私はあなたのストーカーです
それがレディースだというのは一目瞭然だった。
麻美と過ごした期間に買った雑誌でも大きく取り上げられていた、有名ブランドばかりだったから。
「多目的トイレってさ。エロいよね」
意味がわからないよ藤ヶ谷くん。
「脱いで」
「え?」
「濡れた髪は、乾くのを待とう。でも、制服は、なんとかしないとね」
びっ……くりした。
着替えてって意味だよね。うん、わかってるけど。変なこと言ったあとにそんな言い方しないでよ。
それに。
「着替えるっていっても……」
「あー、僕のことは気にしなくていいよ」
気にしないという選択肢はありませんが。
「ここ、そんな人来ないけどさ。

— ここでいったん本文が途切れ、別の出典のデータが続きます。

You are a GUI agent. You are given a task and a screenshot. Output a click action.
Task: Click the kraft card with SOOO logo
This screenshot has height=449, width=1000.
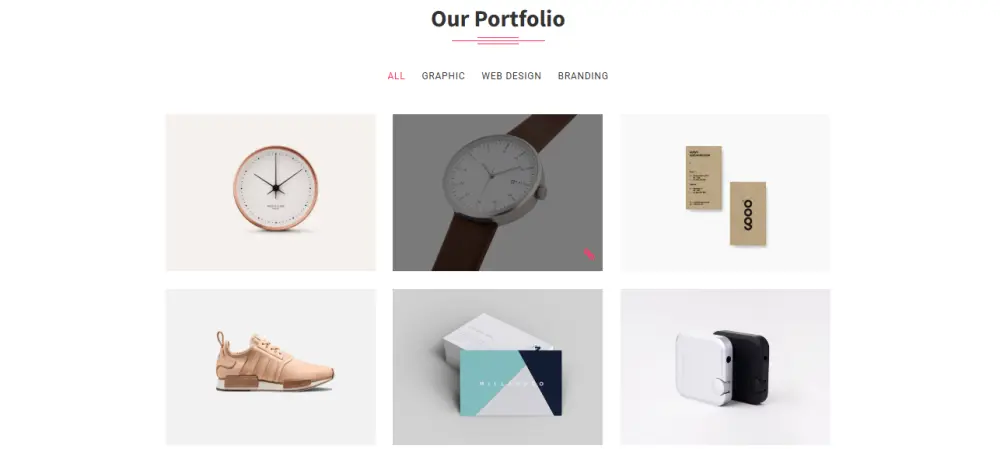[x=747, y=214]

何度も出入りしたら怪しいだろうから」
「あ……」
「それとも。どっか別のとこで待ってるから来る? それでもいいけど――」
「行かないで」
なぜか、咄嗟に、藤ヶ谷くんの服を掴んで引きとめてしまった。
(ひとりにしないで)
「オッケー。後ろ向いてるね。ワンピースのファスナーがさ、たぶん止めにくいかなって。無理そうなら手伝うね」
「ありがとう」
なんで私、藤ヶ谷くんと多目的トイレにいるんだろう。
どうして洋服なんて買ってもらってるんだろう。
これ全部選んでくるの大変だったろうな。